EXERCISE OBJECTIVE:
Below are some records. Set each one down exactly as it reads.

DATASET ENTRIES:
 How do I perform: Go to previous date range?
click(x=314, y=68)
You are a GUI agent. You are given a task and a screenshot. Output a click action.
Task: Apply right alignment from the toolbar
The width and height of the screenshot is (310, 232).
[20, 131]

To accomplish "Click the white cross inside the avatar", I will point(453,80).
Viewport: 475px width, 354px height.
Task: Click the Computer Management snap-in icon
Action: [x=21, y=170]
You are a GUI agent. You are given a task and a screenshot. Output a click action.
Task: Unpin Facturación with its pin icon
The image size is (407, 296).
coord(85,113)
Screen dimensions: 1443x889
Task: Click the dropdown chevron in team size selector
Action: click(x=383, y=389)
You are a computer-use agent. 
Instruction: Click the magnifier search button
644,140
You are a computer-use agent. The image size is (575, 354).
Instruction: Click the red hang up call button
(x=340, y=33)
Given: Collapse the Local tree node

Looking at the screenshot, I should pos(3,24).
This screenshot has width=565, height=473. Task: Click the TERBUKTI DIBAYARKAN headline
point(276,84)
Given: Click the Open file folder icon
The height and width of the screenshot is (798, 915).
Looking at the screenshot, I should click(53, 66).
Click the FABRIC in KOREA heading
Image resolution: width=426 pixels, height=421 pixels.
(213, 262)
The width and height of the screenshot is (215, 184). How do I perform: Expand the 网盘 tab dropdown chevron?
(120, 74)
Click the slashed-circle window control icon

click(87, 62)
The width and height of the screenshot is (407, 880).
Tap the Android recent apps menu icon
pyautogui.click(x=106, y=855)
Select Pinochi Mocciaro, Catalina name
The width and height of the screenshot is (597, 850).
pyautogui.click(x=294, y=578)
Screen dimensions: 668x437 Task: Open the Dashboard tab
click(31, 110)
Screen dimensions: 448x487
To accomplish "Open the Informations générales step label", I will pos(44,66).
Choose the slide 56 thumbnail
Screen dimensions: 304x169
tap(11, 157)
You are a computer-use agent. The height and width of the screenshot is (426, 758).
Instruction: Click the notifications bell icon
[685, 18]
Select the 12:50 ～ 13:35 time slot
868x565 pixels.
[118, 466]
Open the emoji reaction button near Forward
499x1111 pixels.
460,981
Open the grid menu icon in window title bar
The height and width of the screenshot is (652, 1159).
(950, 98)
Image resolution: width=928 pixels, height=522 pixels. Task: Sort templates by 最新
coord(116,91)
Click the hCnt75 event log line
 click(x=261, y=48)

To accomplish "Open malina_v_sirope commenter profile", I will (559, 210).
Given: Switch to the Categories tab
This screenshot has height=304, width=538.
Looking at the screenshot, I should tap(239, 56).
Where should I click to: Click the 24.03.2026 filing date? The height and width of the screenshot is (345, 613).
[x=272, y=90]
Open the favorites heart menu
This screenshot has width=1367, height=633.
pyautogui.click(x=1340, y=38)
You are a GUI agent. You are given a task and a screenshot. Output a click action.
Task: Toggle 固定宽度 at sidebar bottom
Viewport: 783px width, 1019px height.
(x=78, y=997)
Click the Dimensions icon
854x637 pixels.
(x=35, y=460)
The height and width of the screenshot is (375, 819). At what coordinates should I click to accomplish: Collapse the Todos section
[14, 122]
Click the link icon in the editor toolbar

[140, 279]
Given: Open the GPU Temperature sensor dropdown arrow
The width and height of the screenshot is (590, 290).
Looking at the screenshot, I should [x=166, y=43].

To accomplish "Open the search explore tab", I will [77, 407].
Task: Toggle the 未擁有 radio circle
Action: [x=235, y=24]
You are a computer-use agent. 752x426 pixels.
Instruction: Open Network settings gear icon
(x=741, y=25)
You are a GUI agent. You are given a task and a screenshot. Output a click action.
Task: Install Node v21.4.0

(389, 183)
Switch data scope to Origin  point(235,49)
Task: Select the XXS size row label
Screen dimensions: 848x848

SOLUTION TO THE EXERCISE:
 How do I perform: Go to previous date range?
click(x=314, y=68)
You are a GUI agent. You are given a task and a screenshot. Output a click action.
Task: Apply right alignment from the toolbar
The width and height of the screenshot is (310, 232).
[20, 131]

To accomplish "Click the white cross inside the avatar", I will point(453,80).
Viewport: 475px width, 354px height.
Task: Click the Computer Management snap-in icon
Action: [x=21, y=170]
You are a GUI agent. You are given a task and a screenshot. Output a click action.
Task: Unpin Facturación with its pin icon
The image size is (407, 296).
coord(85,113)
Screen dimensions: 1443x889
Task: Click the dropdown chevron in team size selector
Action: click(x=383, y=389)
You are a computer-use agent. 
Instruction: Click the magnifier search button
644,140
You are a computer-use agent. The image size is (575, 354).
Instruction: Click the red hang up call button
(x=340, y=33)
Given: Collapse the Local tree node

Looking at the screenshot, I should pos(3,24).
This screenshot has width=565, height=473. Task: Click the TERBUKTI DIBAYARKAN headline
point(276,84)
Given: Click the Open file folder icon
The height and width of the screenshot is (798, 915).
Looking at the screenshot, I should click(53, 66).
Click the FABRIC in KOREA heading
Image resolution: width=426 pixels, height=421 pixels.
(213, 262)
The width and height of the screenshot is (215, 184). How do I perform: Expand the 网盘 tab dropdown chevron?
(120, 74)
Click the slashed-circle window control icon

click(87, 62)
The width and height of the screenshot is (407, 880).
Tap the Android recent apps menu icon
pyautogui.click(x=106, y=855)
Select Pinochi Mocciaro, Catalina name
The width and height of the screenshot is (597, 850).
pyautogui.click(x=294, y=578)
Screen dimensions: 668x437 Task: Open the Dashboard tab
click(31, 110)
Screen dimensions: 448x487
To accomplish "Open the Informations générales step label", I will pos(44,66).
Choose the slide 56 thumbnail
Screen dimensions: 304x169
tap(11, 157)
You are a computer-use agent. The height and width of the screenshot is (426, 758).
Instruction: Click the notifications bell icon
[685, 18]
Select the 12:50 ～ 13:35 time slot
868x565 pixels.
[118, 466]
Open the emoji reaction button near Forward
499x1111 pixels.
460,981
Open the grid menu icon in window title bar
The height and width of the screenshot is (652, 1159).
(950, 98)
Image resolution: width=928 pixels, height=522 pixels. Task: Sort templates by 最新
coord(116,91)
Click the hCnt75 event log line
 click(x=261, y=48)

To accomplish "Open malina_v_sirope commenter profile", I will (559, 210).
Given: Switch to the Categories tab
This screenshot has height=304, width=538.
Looking at the screenshot, I should tap(239, 56).
Where should I click to: Click the 24.03.2026 filing date? The height and width of the screenshot is (345, 613).
[x=272, y=90]
Open the favorites heart menu
This screenshot has width=1367, height=633.
pyautogui.click(x=1340, y=38)
You are a GUI agent. You are given a task and a screenshot. Output a click action.
Task: Toggle 固定宽度 at sidebar bottom
Viewport: 783px width, 1019px height.
(x=78, y=997)
Click the Dimensions icon
854x637 pixels.
(x=35, y=460)
The height and width of the screenshot is (375, 819). At what coordinates should I click to accomplish: Collapse the Todos section
[14, 122]
Click the link icon in the editor toolbar

[140, 279]
Given: Open the GPU Temperature sensor dropdown arrow
The width and height of the screenshot is (590, 290).
Looking at the screenshot, I should [x=166, y=43].

To accomplish "Open the search explore tab", I will [77, 407].
Task: Toggle the 未擁有 radio circle
Action: [x=235, y=24]
You are a computer-use agent. 752x426 pixels.
Instruction: Open Network settings gear icon
(x=741, y=25)
You are a GUI agent. You are given a task and a screenshot. Output a click action.
Task: Install Node v21.4.0

(389, 183)
Switch data scope to Origin  point(235,49)
Task: Select the XXS size row label
Screen dimensions: 848x848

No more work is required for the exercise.